BEGIN Stored data

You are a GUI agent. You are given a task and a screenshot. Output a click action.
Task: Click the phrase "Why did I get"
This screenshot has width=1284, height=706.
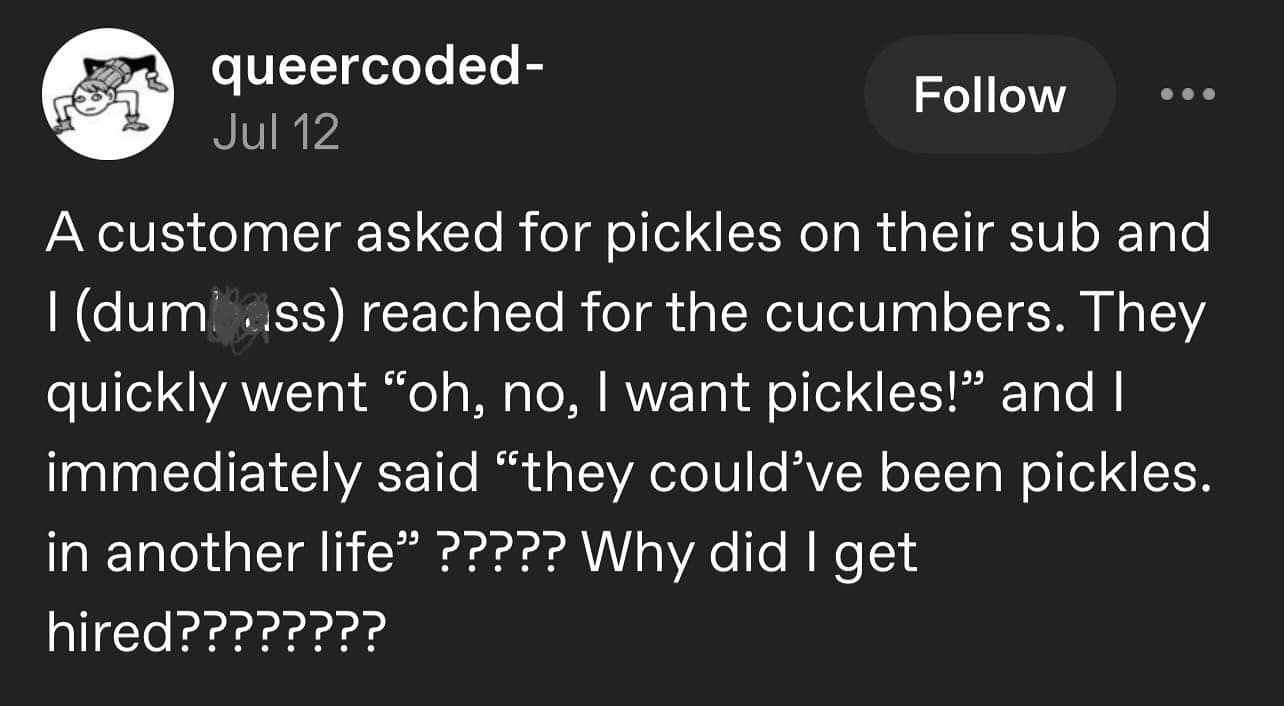coord(751,553)
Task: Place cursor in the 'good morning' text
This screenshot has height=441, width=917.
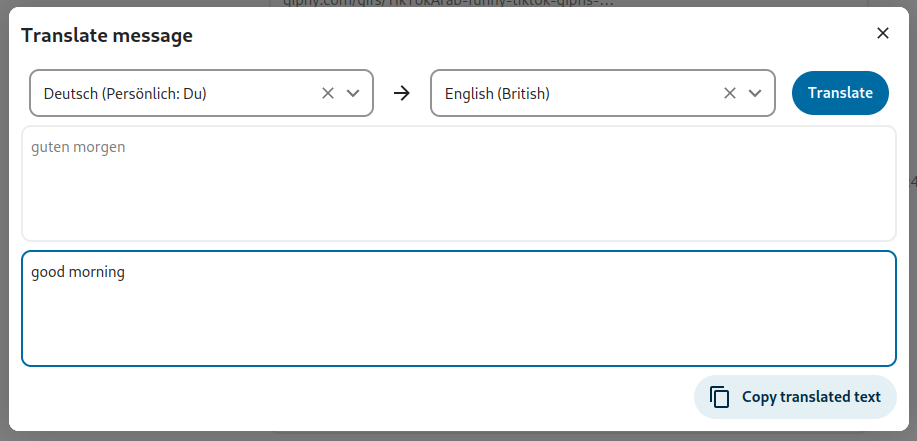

END Stored data

-- What to produce --
The result should be an exact copy of every entry above, with no pictures included.

-- Answer to this exercise --
You are a GUI agent. You are given a task and a screenshot. Output a click action.
Task: Click the phrase "Why did I get"
This screenshot has width=1284, height=706.
coord(751,553)
Task: Place cursor in the 'good morning' text
This screenshot has height=441, width=917.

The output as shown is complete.